Low-temperature solution growth of ZnO nanotube arrays.

Single crystal ZnO nanotube arrays were synthesized at low temperature in an aqueous solution containing zinc nitrate and hexamethylenetetramine. It was found that the pH value of the reaction solution played an important role in mediating the growth of ZnO nanostructures. A change in the growth temperature might change the pH value of the solution and bring about the structure conversion of ZnO from nanorods to nanotubes. It was proposed that the ZnO nanorods were initially formed while the reaction solution was at a relatively high temperature (~90 °C) and therefore enriched with colloidal Zn(OH)(2), which allowed a fast growth of ZnO nanocrystals along the [001] orientation to form nanorods.
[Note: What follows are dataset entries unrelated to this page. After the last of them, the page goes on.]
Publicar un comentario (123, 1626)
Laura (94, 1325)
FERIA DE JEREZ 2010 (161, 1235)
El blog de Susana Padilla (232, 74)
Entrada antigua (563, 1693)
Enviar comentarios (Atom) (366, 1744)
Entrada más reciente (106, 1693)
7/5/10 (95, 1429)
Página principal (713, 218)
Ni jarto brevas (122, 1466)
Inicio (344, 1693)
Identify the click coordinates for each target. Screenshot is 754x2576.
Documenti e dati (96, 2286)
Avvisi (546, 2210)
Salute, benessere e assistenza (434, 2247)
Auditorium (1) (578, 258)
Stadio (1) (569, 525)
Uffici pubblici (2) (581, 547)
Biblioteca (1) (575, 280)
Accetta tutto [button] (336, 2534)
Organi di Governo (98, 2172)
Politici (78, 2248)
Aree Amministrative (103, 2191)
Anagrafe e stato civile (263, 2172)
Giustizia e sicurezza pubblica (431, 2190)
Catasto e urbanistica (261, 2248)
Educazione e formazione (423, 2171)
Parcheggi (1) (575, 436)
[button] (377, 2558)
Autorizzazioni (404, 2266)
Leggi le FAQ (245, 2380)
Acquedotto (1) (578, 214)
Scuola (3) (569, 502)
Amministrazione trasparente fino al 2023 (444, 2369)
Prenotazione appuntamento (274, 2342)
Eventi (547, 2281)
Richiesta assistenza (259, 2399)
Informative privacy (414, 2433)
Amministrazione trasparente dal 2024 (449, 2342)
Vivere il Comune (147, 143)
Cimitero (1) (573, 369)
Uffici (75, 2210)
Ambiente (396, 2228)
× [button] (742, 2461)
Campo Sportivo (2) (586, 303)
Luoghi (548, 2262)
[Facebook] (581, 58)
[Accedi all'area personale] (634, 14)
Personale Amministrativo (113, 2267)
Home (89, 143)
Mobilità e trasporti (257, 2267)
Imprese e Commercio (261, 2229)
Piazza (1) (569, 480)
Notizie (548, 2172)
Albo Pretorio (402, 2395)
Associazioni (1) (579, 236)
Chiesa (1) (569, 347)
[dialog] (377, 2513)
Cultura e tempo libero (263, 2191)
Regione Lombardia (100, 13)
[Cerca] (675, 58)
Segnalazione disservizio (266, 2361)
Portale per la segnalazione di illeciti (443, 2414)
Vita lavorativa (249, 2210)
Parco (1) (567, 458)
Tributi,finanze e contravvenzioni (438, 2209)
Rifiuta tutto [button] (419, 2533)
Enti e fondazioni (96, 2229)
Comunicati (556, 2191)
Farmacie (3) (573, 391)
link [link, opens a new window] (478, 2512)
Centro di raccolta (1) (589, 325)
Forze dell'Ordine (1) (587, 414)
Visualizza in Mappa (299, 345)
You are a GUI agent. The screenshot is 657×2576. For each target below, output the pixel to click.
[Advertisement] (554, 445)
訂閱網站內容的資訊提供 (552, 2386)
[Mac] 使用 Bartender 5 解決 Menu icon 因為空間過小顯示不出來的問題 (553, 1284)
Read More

A decrease in the reaction temperature yielded a supersaturated solution, resulting in an increase in the concentration of OH(-) ions as well as the pH value of the solution. Colloidal Zn(OH)(2) in the supersaturated solution trended to precipitate. However, because of a slow diffusion process in view of the low temperature and low concentration of the colloidal Zn(OH)(2), the growth of the (001) plane of ZnO nanorods was limited and only occurred at the edge of the nanorods, eventually leading to the formation of a nanotube shape. In addition, it was demonstrated that the pH might impact the surface energy difference between the polar and non-polar faces of the ZnO crystal. Such a surface energy difference became small at high pH and hereby the prioritized growth of ZnO crystal along the [001] orientation was suppressed, facilitating the formation of nanotubes. This paper demonstrates a new strategy for the fabrication of ZnO nanotubes on a large scale and presents a more comprehensive understanding of the growth of tube-shaped ZnO in aqueous solution at low temperature.